**WRITTEN INSTRUCTION**
Copy the records again, from the start through the line that contains "Action: [x=624, y=191]", and leave the pictures out of your copy.
"""
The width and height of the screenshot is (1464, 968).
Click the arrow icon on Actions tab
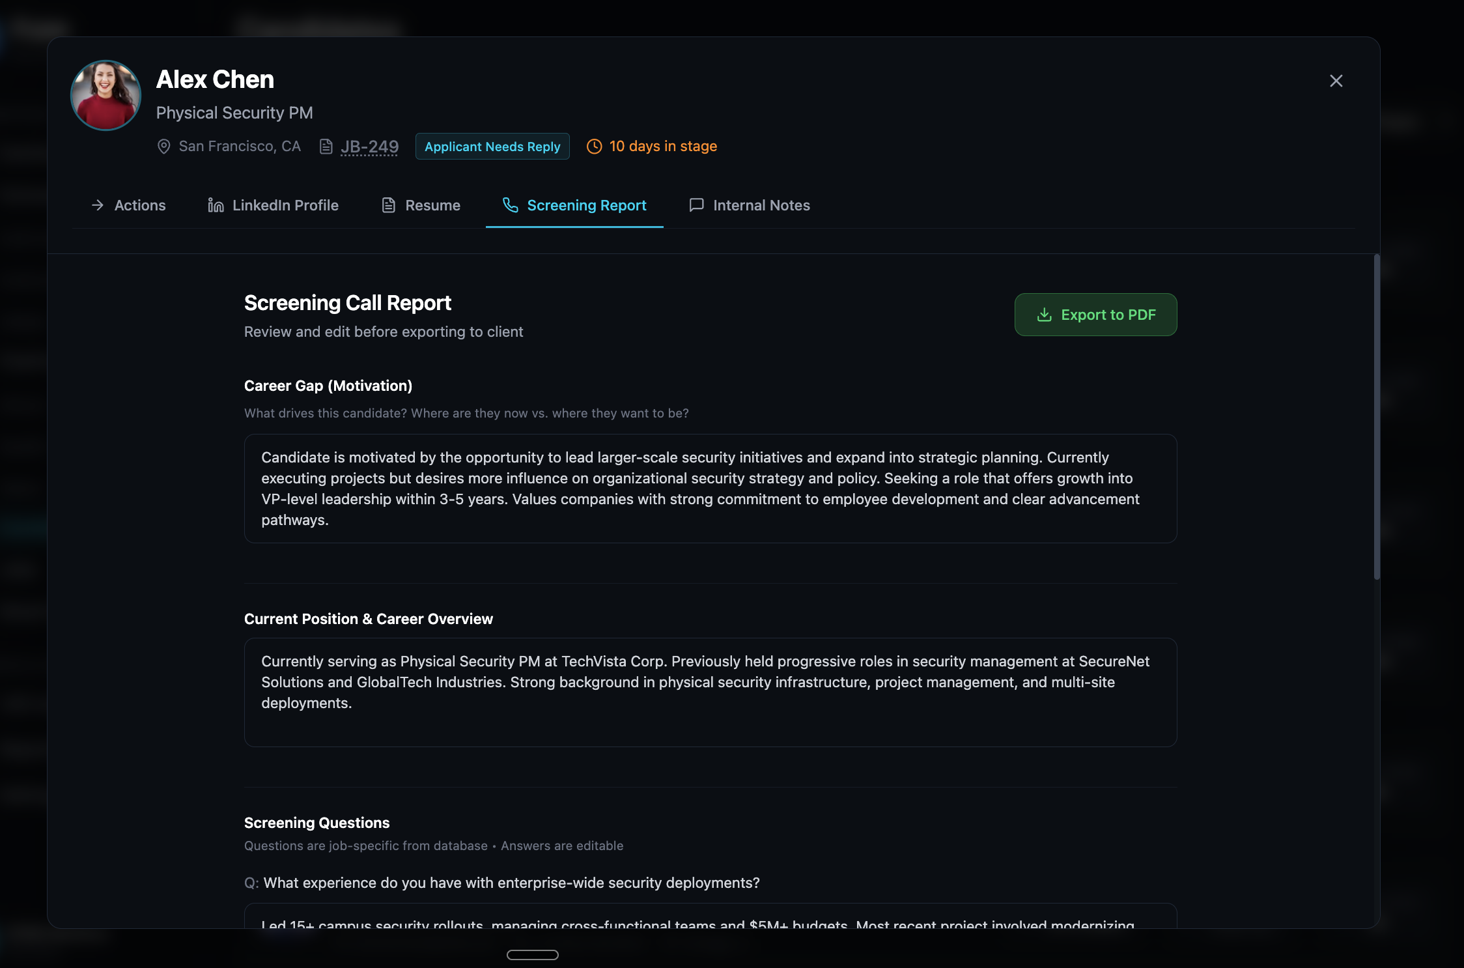(x=98, y=205)
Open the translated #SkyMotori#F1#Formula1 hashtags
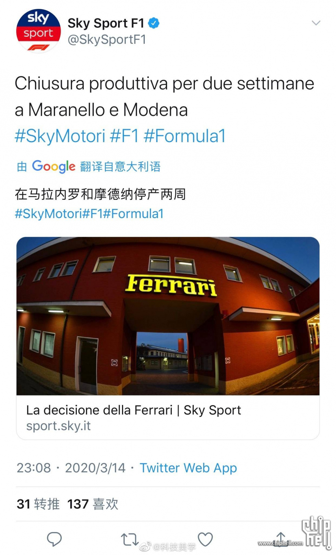Image resolution: width=336 pixels, height=555 pixels. (x=89, y=214)
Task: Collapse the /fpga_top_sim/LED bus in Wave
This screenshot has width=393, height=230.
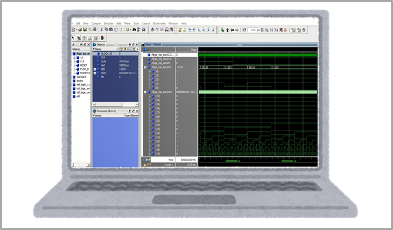Action: 145,68
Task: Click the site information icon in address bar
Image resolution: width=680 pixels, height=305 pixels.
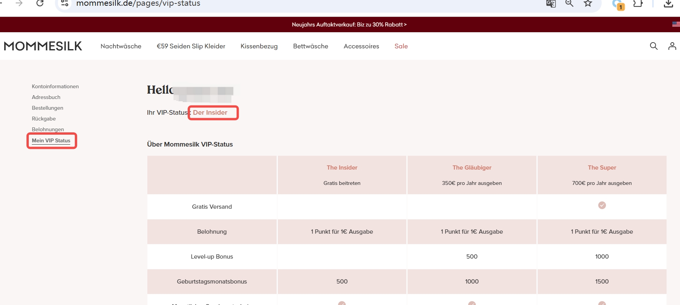Action: tap(65, 3)
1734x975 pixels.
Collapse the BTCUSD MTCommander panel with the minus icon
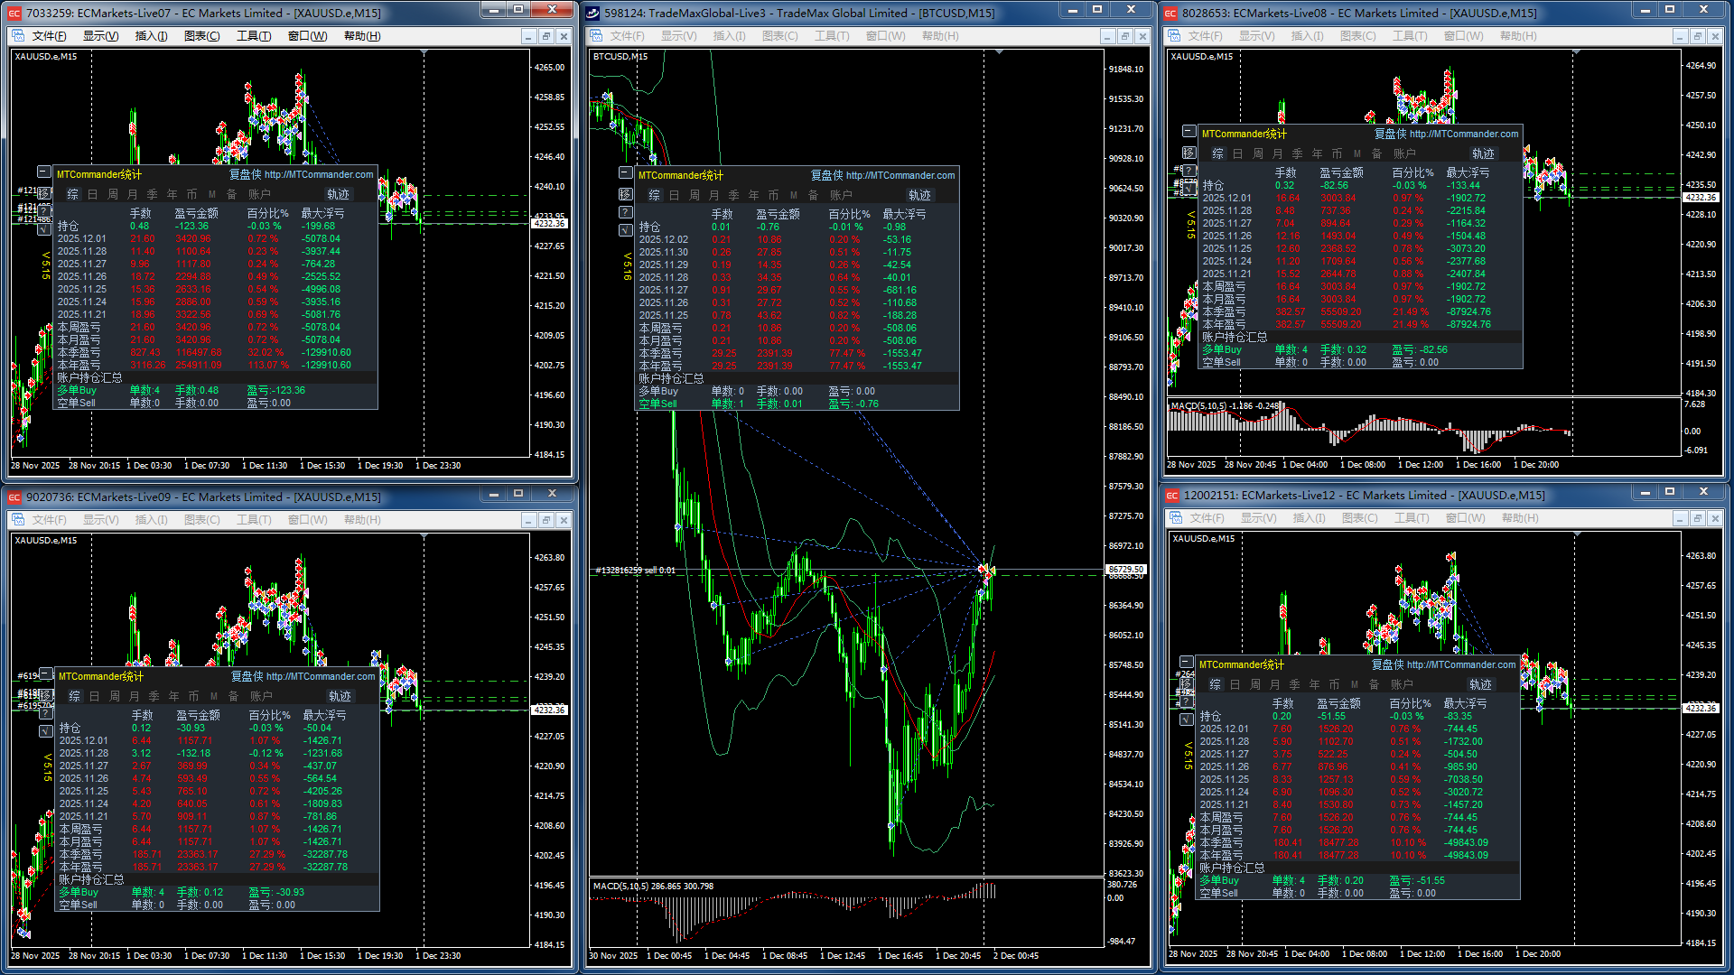[x=625, y=172]
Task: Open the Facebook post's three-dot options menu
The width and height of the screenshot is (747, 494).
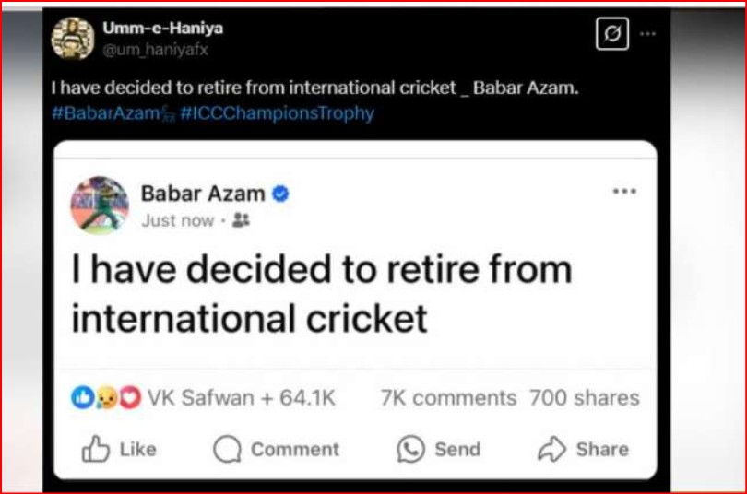Action: [x=624, y=191]
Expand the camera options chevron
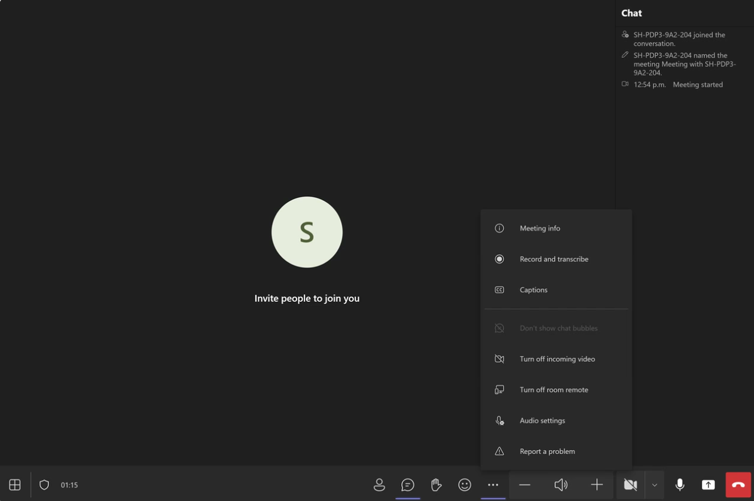Screen dimensions: 754x501 click(654, 485)
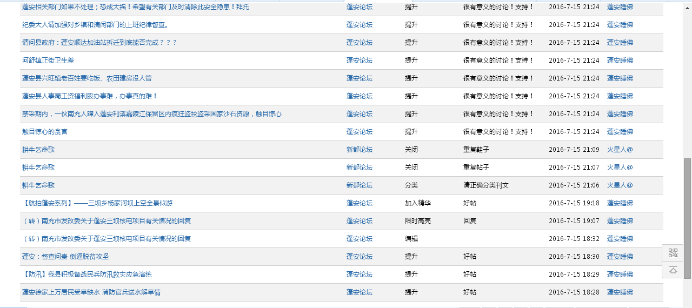Click 蓬安论坛 in the 限时高亮 row
The height and width of the screenshot is (308, 692).
pyautogui.click(x=359, y=221)
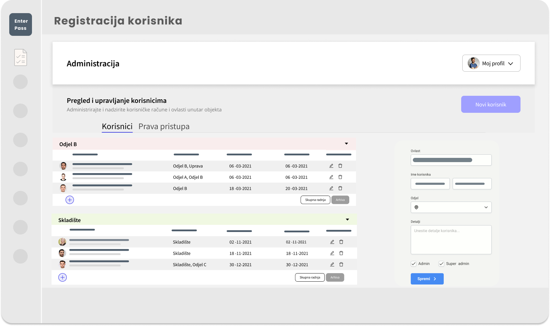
"""
**ANSWER TO THIS TASK**
The width and height of the screenshot is (1464, 968).
Click the arrow icon on Actions tab
(x=98, y=205)
Open the translated #SkyMotori#F1#Formula1 hashtags
Image resolution: width=336 pixels, height=555 pixels. (x=89, y=214)
Task: Collapse the /fpga_top_sim/LED bus in Wave
This screenshot has width=393, height=230.
Action: 145,68
Task: Click the site information icon in address bar
Image resolution: width=680 pixels, height=305 pixels.
Action: tap(65, 3)
1734x975 pixels.
Collapse the BTCUSD MTCommander panel with the minus icon
[x=625, y=172]
Task: Open the Facebook post's three-dot options menu
The width and height of the screenshot is (747, 494).
Action: [x=624, y=191]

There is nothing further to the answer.